§ **AIM OF THE EXERCISE**
These entries must be printed again exactly as they are.

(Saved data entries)
__________

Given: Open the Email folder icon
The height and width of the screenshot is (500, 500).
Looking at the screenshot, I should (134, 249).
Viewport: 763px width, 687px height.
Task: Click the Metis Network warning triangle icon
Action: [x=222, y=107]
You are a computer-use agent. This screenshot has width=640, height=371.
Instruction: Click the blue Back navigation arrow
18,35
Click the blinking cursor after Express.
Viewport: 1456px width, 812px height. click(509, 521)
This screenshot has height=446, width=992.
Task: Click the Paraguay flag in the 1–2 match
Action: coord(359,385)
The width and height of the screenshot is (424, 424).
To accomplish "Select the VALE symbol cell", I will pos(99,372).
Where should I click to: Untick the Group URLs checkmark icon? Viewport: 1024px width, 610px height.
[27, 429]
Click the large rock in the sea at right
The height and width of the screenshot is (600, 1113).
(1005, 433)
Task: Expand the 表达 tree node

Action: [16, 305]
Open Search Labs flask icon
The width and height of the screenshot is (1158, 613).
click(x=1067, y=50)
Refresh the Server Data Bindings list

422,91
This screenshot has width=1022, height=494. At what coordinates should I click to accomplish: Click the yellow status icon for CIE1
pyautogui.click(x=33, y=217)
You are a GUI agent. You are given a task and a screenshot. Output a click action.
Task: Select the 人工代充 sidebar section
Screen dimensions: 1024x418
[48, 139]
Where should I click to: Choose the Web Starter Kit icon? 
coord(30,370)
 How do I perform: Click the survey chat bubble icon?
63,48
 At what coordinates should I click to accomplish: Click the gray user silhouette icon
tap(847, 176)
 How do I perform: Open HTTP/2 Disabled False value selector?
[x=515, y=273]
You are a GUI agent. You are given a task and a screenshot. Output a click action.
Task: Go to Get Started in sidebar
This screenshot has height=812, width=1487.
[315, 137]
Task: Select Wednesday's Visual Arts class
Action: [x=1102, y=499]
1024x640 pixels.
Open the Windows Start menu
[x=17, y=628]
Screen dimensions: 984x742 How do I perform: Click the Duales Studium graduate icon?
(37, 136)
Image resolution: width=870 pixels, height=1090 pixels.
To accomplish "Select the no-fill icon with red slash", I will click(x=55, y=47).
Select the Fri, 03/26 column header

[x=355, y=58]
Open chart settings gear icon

__________

§ **OUTPUT FOR THIS EXERCISE**
Given: Open the Email folder icon
The height and width of the screenshot is (500, 500).
Looking at the screenshot, I should (134, 249).
Viewport: 763px width, 687px height.
Task: Click the Metis Network warning triangle icon
Action: [x=222, y=107]
You are a computer-use agent. This screenshot has width=640, height=371.
Instruction: Click the blue Back navigation arrow
18,35
Click the blinking cursor after Express.
Viewport: 1456px width, 812px height. click(509, 521)
This screenshot has height=446, width=992.
Task: Click the Paraguay flag in the 1–2 match
Action: coord(359,385)
The width and height of the screenshot is (424, 424).
To accomplish "Select the VALE symbol cell", I will pos(99,372).
Where should I click to: Untick the Group URLs checkmark icon? Viewport: 1024px width, 610px height.
[27, 429]
Click the large rock in the sea at right
The height and width of the screenshot is (600, 1113).
(1005, 433)
Task: Expand the 表达 tree node

Action: [16, 305]
Open Search Labs flask icon
The width and height of the screenshot is (1158, 613).
click(x=1067, y=50)
Refresh the Server Data Bindings list

422,91
This screenshot has width=1022, height=494. At what coordinates should I click to accomplish: Click the yellow status icon for CIE1
pyautogui.click(x=33, y=217)
You are a GUI agent. You are given a task and a screenshot. Output a click action.
Task: Select the 人工代充 sidebar section
Screen dimensions: 1024x418
[48, 139]
Where should I click to: Choose the Web Starter Kit icon? 
coord(30,370)
 How do I perform: Click the survey chat bubble icon?
63,48
 At what coordinates should I click to accomplish: Click the gray user silhouette icon
tap(847, 176)
 How do I perform: Open HTTP/2 Disabled False value selector?
[x=515, y=273]
You are a GUI agent. You are given a task and a screenshot. Output a click action.
Task: Go to Get Started in sidebar
This screenshot has height=812, width=1487.
[315, 137]
Task: Select Wednesday's Visual Arts class
Action: [x=1102, y=499]
1024x640 pixels.
Open the Windows Start menu
[x=17, y=628]
Screen dimensions: 984x742 How do I perform: Click the Duales Studium graduate icon?
(37, 136)
Image resolution: width=870 pixels, height=1090 pixels.
To accomplish "Select the no-fill icon with red slash", I will click(x=55, y=47).
Select the Fri, 03/26 column header

[x=355, y=58]
Open chart settings gear icon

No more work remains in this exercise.